What exactly makes PG unsuitable for this? I don't get it. But at the 
same time, I also realize that it's not going to happen at this point. 
The entire concept of a desktop computer appears to be phased out as we 
speak...

While I understand what you mean, and even agree in theory, in practice, 
this always results in crappy third-party solutions which I don't want 
to deal with. PostGIS, for example, forces me to use "postgis" for its 
schema instead of "PostGIS" just because they arrogantly didn't 
construct their internal queries properly. "Little" things like that.

Huh? A schema is just a name space, why does it matter how the extension 
chooses to define it? I mean you could have number of permutations of 
postgis.

        The practical end result of this is that I've always gone back
        to using the untouched default configuration file (except for
        the logging-related options), which, especially in the past on
        FreeBSD, *severely* crippled my PG database to not even come
        close to taking advantage of the full power of the hardware.
        Instead, it felt like I was using maybe 1% of the machine's
        power, even with a proper database design and indexes and all of
        that stuff, simply because the default config was so
        "conservative" and it couldn't be just set to "use whatever
        resources are available".

    Not to be unkind but this does seem lazy. There are literally
    hundreds of "how to make postgres go fast", "how to optimize
    postgres" if you take 15 minutes to Google. It is true that the
    project (outside of the wiki) doesn't have much information in the
    official documentation but that doesn't mean that the information is
    not available.

Hundreds of crappy, outdated, confusing, badly written "web tutorialz" 
are worth nothing. A couple of clear, unambiguous documentation 
paragraphs are worth their (metaphorical) weight in gold.

The problem is the 'unambiguous' part. There are so many ways Postgres 
is used, writing a configuration doc that suited everyone would have so 
many if/and/or/buts that it would define ambiguity. If you want that 
information post an email here with the information on your server specs 
and proposed usage.

Claiming that "the information is out there" is just hand-waving. It's 
shifting the burden to the user to actively hunt for information, and 
very likely be misled by all the garbage articles out there. I learned 
some horrible practices early on from "web tutz" and it took me many 
years to unlearn that stuff.

I know that writing documentation isn't fun, but it's necessary. Also, 
my overall point was to not even have to deal with the specifics, but 
just be able to tell PG with a single config option that it's allowed to 
"use most of the machine's resources".

That would entail building an AI into  the code that would deal with all 
the possible OS(versions), Postgres(versions), hardware permutations.

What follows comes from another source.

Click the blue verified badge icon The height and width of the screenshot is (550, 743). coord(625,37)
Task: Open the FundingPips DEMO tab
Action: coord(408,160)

        I wish so much for PG to have a mode where it self-tunes itself
        as needed, over time, based on the actual workload, or at least
        allowed some kind of abstract "performance mode" such as: "you
        are allowed to use significant system resources, PG", or: "You
        are one of my most important applications. Just use as much
        power as you currently need, but at least save about 10% for the
        rest of the system, will you?" Maybe this is also harder than it
        sounds to accomplish, but for somebody like me who has zero
        funding, I cannot hire some professional to sit down with me and
        fine-tune my system for $899/hour.

    See my comment about Google. The information is out there and easy
    to find.

I guess I'm the worst idiot in the world, then, who can't DuckDuckGo 
(Google is evil) it even after 15 years.

Seriously, I didn't type my feedback "for fun". It may be difficult for 
very intelligent people to understand (as often is the case, because you 
operate on a whole different level), but the performance-related 
PostgreSQL configuration options are a *nightmare* to me and many 
others. I spent *forever* reading about them and couldn't make any sense 
of it all. Each time I tried, I would give up, frustrated and angry, 
with no real clue what "magic numbers" it wanted.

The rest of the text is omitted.